| GOAL OF THE EXERCISE |
As you work through the listing, transcribe every line exactly as it reads.
================================
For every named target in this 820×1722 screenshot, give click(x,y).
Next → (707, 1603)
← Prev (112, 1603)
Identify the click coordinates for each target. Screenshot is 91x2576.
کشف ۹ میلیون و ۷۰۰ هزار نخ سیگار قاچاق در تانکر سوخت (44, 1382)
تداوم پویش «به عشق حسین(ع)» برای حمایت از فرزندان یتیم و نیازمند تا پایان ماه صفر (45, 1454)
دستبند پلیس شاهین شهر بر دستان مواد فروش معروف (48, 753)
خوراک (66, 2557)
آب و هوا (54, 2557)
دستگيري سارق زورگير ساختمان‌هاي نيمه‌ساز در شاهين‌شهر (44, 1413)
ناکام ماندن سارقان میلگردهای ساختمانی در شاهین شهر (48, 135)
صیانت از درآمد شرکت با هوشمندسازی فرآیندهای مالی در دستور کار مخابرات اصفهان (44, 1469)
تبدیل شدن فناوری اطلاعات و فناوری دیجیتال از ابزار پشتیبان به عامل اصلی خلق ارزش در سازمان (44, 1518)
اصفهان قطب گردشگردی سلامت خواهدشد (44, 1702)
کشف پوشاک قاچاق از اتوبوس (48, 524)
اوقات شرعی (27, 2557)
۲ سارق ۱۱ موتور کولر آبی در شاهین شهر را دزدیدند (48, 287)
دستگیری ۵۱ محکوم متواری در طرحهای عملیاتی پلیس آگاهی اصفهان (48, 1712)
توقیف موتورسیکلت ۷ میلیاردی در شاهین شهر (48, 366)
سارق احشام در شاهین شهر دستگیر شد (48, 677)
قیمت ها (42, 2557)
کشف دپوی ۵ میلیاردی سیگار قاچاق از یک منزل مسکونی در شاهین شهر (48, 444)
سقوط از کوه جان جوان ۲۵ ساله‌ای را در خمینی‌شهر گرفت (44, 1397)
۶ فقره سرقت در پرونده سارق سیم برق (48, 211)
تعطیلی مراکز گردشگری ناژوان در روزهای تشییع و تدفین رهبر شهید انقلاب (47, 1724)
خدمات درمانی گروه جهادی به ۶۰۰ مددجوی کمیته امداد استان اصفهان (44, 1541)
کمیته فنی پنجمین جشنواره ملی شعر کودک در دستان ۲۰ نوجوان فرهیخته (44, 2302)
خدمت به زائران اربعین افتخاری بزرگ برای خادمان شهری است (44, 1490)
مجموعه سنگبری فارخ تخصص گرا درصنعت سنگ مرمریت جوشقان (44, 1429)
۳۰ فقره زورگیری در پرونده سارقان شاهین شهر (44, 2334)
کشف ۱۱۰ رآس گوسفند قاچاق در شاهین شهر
================================
| ANSWER TO THIS TASK |
For every named target in this 820×1722 screenshot, give click(x,y).
Next → (707, 1603)
← Prev (112, 1603)
Identify the click coordinates for each target. Screenshot is 91x2576.
کشف ۹ میلیون و ۷۰۰ هزار نخ سیگار قاچاق در تانکر سوخت (44, 1382)
تداوم پویش «به عشق حسین(ع)» برای حمایت از فرزندان یتیم و نیازمند تا پایان ماه صفر (45, 1454)
دستبند پلیس شاهین شهر بر دستان مواد فروش معروف (48, 753)
خوراک (66, 2557)
آب و هوا (54, 2557)
دستگيري سارق زورگير ساختمان‌هاي نيمه‌ساز در شاهين‌شهر (44, 1413)
ناکام ماندن سارقان میلگردهای ساختمانی در شاهین شهر (48, 135)
صیانت از درآمد شرکت با هوشمندسازی فرآیندهای مالی در دستور کار مخابرات اصفهان (44, 1469)
تبدیل شدن فناوری اطلاعات و فناوری دیجیتال از ابزار پشتیبان به عامل اصلی خلق ارزش در سازمان (44, 1518)
اصفهان قطب گردشگردی سلامت خواهدشد (44, 1702)
کشف پوشاک قاچاق از اتوبوس (48, 524)
اوقات شرعی (27, 2557)
۲ سارق ۱۱ موتور کولر آبی در شاهین شهر را دزدیدند (48, 287)
دستگیری ۵۱ محکوم متواری در طرحهای عملیاتی پلیس آگاهی اصفهان (48, 1712)
توقیف موتورسیکلت ۷ میلیاردی در شاهین شهر (48, 366)
سارق احشام در شاهین شهر دستگیر شد (48, 677)
قیمت ها (42, 2557)
کشف دپوی ۵ میلیاردی سیگار قاچاق از یک منزل مسکونی در شاهین شهر (48, 444)
سقوط از کوه جان جوان ۲۵ ساله‌ای را در خمینی‌شهر گرفت (44, 1397)
۶ فقره سرقت در پرونده سارق سیم برق (48, 211)
تعطیلی مراکز گردشگری ناژوان در روزهای تشییع و تدفین رهبر شهید انقلاب (47, 1724)
خدمات درمانی گروه جهادی به ۶۰۰ مددجوی کمیته امداد استان اصفهان (44, 1541)
کمیته فنی پنجمین جشنواره ملی شعر کودک در دستان ۲۰ نوجوان فرهیخته (44, 2302)
خدمت به زائران اربعین افتخاری بزرگ برای خادمان شهری است (44, 1490)
مجموعه سنگبری فارخ تخصص گرا درصنعت سنگ مرمریت جوشقان (44, 1429)
۳۰ فقره زورگیری در پرونده سارقان شاهین شهر (44, 2334)
کشف ۱۱۰ رآس گوسفند قاچاق در شاهین شهر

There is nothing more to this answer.